▶ [Task to complete]
In full and without changes, output the data.

Data supplied Start Marker

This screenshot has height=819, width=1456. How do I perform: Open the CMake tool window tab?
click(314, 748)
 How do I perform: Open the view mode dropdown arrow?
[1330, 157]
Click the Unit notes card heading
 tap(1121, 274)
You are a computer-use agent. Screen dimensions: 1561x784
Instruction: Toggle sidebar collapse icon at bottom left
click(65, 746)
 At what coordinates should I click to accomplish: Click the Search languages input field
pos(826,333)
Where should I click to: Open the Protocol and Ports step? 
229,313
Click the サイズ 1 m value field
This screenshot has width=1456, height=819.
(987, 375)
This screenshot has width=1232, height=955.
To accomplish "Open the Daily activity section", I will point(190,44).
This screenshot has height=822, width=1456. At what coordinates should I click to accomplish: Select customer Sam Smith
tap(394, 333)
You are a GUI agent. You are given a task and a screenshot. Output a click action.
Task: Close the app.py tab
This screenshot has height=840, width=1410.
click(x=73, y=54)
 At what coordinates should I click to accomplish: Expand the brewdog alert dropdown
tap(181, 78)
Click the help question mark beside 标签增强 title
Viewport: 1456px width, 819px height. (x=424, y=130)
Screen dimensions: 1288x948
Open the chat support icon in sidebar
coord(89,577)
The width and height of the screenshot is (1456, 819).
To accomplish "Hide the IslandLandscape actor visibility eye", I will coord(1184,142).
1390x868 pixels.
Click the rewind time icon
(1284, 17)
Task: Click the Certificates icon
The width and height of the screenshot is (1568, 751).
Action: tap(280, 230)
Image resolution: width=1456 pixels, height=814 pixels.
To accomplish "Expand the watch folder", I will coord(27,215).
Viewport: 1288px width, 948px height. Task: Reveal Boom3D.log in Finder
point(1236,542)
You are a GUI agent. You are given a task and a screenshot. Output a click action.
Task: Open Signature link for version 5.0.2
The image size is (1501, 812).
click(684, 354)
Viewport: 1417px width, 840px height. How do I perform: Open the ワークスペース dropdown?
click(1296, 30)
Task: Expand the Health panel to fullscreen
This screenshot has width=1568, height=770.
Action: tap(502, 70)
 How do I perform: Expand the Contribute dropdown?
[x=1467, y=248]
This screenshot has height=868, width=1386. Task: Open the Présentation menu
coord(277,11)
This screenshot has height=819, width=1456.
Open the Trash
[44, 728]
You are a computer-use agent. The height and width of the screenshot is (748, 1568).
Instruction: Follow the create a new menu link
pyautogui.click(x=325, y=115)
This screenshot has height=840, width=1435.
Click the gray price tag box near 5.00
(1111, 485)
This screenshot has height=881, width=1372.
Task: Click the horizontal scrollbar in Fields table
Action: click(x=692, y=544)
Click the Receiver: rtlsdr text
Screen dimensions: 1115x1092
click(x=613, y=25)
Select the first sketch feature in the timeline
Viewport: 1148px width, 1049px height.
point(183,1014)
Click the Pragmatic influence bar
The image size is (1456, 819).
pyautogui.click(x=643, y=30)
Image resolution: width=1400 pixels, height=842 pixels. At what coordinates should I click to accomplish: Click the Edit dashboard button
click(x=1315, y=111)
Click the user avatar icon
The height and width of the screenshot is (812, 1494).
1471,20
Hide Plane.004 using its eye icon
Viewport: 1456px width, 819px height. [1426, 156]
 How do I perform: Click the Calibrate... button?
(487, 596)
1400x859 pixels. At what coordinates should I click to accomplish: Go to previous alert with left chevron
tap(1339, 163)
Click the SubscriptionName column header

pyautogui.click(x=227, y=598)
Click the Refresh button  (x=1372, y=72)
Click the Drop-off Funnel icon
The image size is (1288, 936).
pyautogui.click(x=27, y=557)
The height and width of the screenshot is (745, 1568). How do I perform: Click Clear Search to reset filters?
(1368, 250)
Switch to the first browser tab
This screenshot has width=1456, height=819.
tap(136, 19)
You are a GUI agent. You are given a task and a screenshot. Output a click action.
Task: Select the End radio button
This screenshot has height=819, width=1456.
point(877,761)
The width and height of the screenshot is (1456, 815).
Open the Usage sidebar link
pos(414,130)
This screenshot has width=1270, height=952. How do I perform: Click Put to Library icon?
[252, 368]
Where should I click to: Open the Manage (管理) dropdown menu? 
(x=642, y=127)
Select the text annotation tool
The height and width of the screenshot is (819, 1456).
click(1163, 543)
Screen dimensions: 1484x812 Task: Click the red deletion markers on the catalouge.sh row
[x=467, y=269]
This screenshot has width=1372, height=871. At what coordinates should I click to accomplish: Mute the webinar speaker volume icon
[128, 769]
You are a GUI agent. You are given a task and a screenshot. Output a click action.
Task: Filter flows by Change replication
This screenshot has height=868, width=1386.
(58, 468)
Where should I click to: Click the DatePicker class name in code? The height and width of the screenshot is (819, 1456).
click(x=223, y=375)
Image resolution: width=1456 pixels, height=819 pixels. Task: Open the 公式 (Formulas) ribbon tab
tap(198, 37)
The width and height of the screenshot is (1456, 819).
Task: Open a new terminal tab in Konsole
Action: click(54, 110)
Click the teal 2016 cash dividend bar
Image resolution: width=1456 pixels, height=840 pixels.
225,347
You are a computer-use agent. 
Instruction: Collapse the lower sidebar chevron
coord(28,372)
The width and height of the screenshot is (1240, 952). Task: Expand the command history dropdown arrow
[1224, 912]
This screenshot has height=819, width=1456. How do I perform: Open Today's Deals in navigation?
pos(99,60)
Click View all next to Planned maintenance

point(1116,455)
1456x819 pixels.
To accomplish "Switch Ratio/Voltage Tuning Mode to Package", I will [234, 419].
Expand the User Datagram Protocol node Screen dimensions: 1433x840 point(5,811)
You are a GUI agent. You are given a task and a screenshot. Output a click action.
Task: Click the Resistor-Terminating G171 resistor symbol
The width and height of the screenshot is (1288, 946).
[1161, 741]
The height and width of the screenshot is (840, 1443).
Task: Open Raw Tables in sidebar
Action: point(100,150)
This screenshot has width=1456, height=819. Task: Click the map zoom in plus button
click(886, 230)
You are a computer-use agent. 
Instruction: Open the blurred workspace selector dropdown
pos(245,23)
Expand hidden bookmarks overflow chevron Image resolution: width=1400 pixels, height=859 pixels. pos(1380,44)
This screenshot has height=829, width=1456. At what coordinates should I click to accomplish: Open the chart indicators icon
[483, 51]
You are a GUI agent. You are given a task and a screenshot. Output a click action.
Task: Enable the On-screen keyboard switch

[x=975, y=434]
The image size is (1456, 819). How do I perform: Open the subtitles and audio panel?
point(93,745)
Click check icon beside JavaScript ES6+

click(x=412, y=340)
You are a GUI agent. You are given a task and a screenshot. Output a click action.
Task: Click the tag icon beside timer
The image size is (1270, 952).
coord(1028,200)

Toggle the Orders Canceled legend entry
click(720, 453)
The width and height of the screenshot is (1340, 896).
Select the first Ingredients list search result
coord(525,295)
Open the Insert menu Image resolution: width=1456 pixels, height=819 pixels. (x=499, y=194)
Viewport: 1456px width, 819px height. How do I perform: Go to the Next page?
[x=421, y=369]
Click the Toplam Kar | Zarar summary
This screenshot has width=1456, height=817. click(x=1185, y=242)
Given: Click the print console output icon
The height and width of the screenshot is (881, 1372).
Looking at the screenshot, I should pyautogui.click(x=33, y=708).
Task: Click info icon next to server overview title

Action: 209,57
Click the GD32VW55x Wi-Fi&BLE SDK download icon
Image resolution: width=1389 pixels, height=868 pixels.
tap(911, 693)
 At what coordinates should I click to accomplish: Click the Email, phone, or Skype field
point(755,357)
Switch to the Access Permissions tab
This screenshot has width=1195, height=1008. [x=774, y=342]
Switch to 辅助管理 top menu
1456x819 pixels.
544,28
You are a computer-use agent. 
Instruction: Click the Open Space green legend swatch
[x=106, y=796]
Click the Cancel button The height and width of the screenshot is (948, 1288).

Data supplied End Marker

▶ [Exercise solution]
This screenshot has height=819, width=1456. How do I perform: Open the CMake tool window tab?
click(314, 748)
 How do I perform: Open the view mode dropdown arrow?
[1330, 157]
Click the Unit notes card heading
 tap(1121, 274)
You are a computer-use agent. Screen dimensions: 1561x784
Instruction: Toggle sidebar collapse icon at bottom left
click(65, 746)
 At what coordinates should I click to accomplish: Click the Search languages input field
pos(826,333)
Where should I click to: Open the Protocol and Ports step? 
229,313
Click the サイズ 1 m value field
This screenshot has width=1456, height=819.
(987, 375)
This screenshot has width=1232, height=955.
To accomplish "Open the Daily activity section", I will point(190,44).
This screenshot has height=822, width=1456. At what coordinates should I click to accomplish: Select customer Sam Smith
tap(394, 333)
You are a GUI agent. You are given a task and a screenshot. Output a click action.
Task: Close the app.py tab
This screenshot has height=840, width=1410.
click(x=73, y=54)
 At what coordinates should I click to accomplish: Expand the brewdog alert dropdown
tap(181, 78)
Click the help question mark beside 标签增强 title
Viewport: 1456px width, 819px height. (x=424, y=130)
Screen dimensions: 1288x948
Open the chat support icon in sidebar
coord(89,577)
The width and height of the screenshot is (1456, 819).
To accomplish "Hide the IslandLandscape actor visibility eye", I will coord(1184,142).
1390x868 pixels.
Click the rewind time icon
(1284, 17)
Task: Click the Certificates icon
The width and height of the screenshot is (1568, 751).
Action: tap(280, 230)
Image resolution: width=1456 pixels, height=814 pixels.
To accomplish "Expand the watch folder", I will coord(27,215).
Viewport: 1288px width, 948px height. Task: Reveal Boom3D.log in Finder
point(1236,542)
You are a GUI agent. You are given a task and a screenshot. Output a click action.
Task: Open Signature link for version 5.0.2
The image size is (1501, 812).
click(684, 354)
Viewport: 1417px width, 840px height. How do I perform: Open the ワークスペース dropdown?
click(1296, 30)
Task: Expand the Health panel to fullscreen
This screenshot has width=1568, height=770.
Action: tap(502, 70)
 How do I perform: Expand the Contribute dropdown?
[x=1467, y=248]
This screenshot has height=868, width=1386. Task: Open the Présentation menu
coord(277,11)
This screenshot has height=819, width=1456.
Open the Trash
[44, 728]
You are a computer-use agent. The height and width of the screenshot is (748, 1568).
Instruction: Follow the create a new menu link
pyautogui.click(x=325, y=115)
This screenshot has height=840, width=1435.
Click the gray price tag box near 5.00
(1111, 485)
This screenshot has height=881, width=1372.
Task: Click the horizontal scrollbar in Fields table
Action: click(x=692, y=544)
Click the Receiver: rtlsdr text
Screen dimensions: 1115x1092
click(x=613, y=25)
Select the first sketch feature in the timeline
Viewport: 1148px width, 1049px height.
point(183,1014)
Click the Pragmatic influence bar
The image size is (1456, 819).
pyautogui.click(x=643, y=30)
Image resolution: width=1400 pixels, height=842 pixels. At what coordinates should I click to accomplish: Click the Edit dashboard button
click(x=1315, y=111)
Click the user avatar icon
The height and width of the screenshot is (812, 1494).
1471,20
Hide Plane.004 using its eye icon
Viewport: 1456px width, 819px height. [1426, 156]
 How do I perform: Click the Calibrate... button?
(487, 596)
1400x859 pixels. At what coordinates should I click to accomplish: Go to previous alert with left chevron
tap(1339, 163)
Click the SubscriptionName column header

pyautogui.click(x=227, y=598)
Click the Refresh button  (x=1372, y=72)
Click the Drop-off Funnel icon
The image size is (1288, 936).
pyautogui.click(x=27, y=557)
The height and width of the screenshot is (745, 1568). How do I perform: Click Clear Search to reset filters?
(1368, 250)
Switch to the first browser tab
This screenshot has width=1456, height=819.
tap(136, 19)
You are a GUI agent. You are given a task and a screenshot. Output a click action.
Task: Select the End radio button
This screenshot has height=819, width=1456.
point(877,761)
The width and height of the screenshot is (1456, 815).
Open the Usage sidebar link
pos(414,130)
This screenshot has width=1270, height=952. How do I perform: Click Put to Library icon?
[252, 368]
Where should I click to: Open the Manage (管理) dropdown menu? 
(x=642, y=127)
Select the text annotation tool
The height and width of the screenshot is (819, 1456).
click(1163, 543)
Screen dimensions: 1484x812 Task: Click the red deletion markers on the catalouge.sh row
[x=467, y=269]
This screenshot has width=1372, height=871. At what coordinates should I click to accomplish: Mute the webinar speaker volume icon
[128, 769]
You are a GUI agent. You are given a task and a screenshot. Output a click action.
Task: Filter flows by Change replication
This screenshot has height=868, width=1386.
(58, 468)
Where should I click to: Click the DatePicker class name in code? The height and width of the screenshot is (819, 1456).
click(x=223, y=375)
Image resolution: width=1456 pixels, height=819 pixels. Task: Open the 公式 (Formulas) ribbon tab
tap(198, 37)
The width and height of the screenshot is (1456, 819).
Task: Open a new terminal tab in Konsole
Action: click(54, 110)
Click the teal 2016 cash dividend bar
Image resolution: width=1456 pixels, height=840 pixels.
225,347
You are a computer-use agent. 
Instruction: Collapse the lower sidebar chevron
coord(28,372)
The width and height of the screenshot is (1240, 952). Task: Expand the command history dropdown arrow
[1224, 912]
This screenshot has height=819, width=1456. How do I perform: Open Today's Deals in navigation?
pos(99,60)
Click View all next to Planned maintenance

point(1116,455)
1456x819 pixels.
To accomplish "Switch Ratio/Voltage Tuning Mode to Package", I will [234, 419].
Expand the User Datagram Protocol node Screen dimensions: 1433x840 point(5,811)
You are a GUI agent. You are given a task and a screenshot. Output a click action.
Task: Click the Resistor-Terminating G171 resistor symbol
The width and height of the screenshot is (1288, 946).
[1161, 741]
The height and width of the screenshot is (840, 1443).
Task: Open Raw Tables in sidebar
Action: point(100,150)
This screenshot has width=1456, height=819. Task: Click the map zoom in plus button
click(886, 230)
You are a computer-use agent. 
Instruction: Open the blurred workspace selector dropdown
pos(245,23)
Expand hidden bookmarks overflow chevron Image resolution: width=1400 pixels, height=859 pixels. pos(1380,44)
This screenshot has height=829, width=1456. At what coordinates should I click to accomplish: Open the chart indicators icon
[483, 51]
You are a GUI agent. You are given a task and a screenshot. Output a click action.
Task: Enable the On-screen keyboard switch

[x=975, y=434]
The image size is (1456, 819). How do I perform: Open the subtitles and audio panel?
point(93,745)
Click check icon beside JavaScript ES6+

click(x=412, y=340)
You are a GUI agent. You are given a task and a screenshot. Output a click action.
Task: Click the tag icon beside timer
The image size is (1270, 952).
coord(1028,200)

Toggle the Orders Canceled legend entry
click(720, 453)
The width and height of the screenshot is (1340, 896).
Select the first Ingredients list search result
coord(525,295)
Open the Insert menu Image resolution: width=1456 pixels, height=819 pixels. (x=499, y=194)
Viewport: 1456px width, 819px height. How do I perform: Go to the Next page?
[x=421, y=369]
Click the Toplam Kar | Zarar summary
This screenshot has width=1456, height=817. click(x=1185, y=242)
Given: Click the print console output icon
The height and width of the screenshot is (881, 1372).
Looking at the screenshot, I should pyautogui.click(x=33, y=708).
Task: Click info icon next to server overview title

Action: 209,57
Click the GD32VW55x Wi-Fi&BLE SDK download icon
Image resolution: width=1389 pixels, height=868 pixels.
tap(911, 693)
 At what coordinates should I click to accomplish: Click the Email, phone, or Skype field
point(755,357)
Switch to the Access Permissions tab
This screenshot has width=1195, height=1008. [x=774, y=342]
Switch to 辅助管理 top menu
1456x819 pixels.
544,28
You are a computer-use agent. 
Instruction: Click the Open Space green legend swatch
[x=106, y=796]
Click the Cancel button The height and width of the screenshot is (948, 1288).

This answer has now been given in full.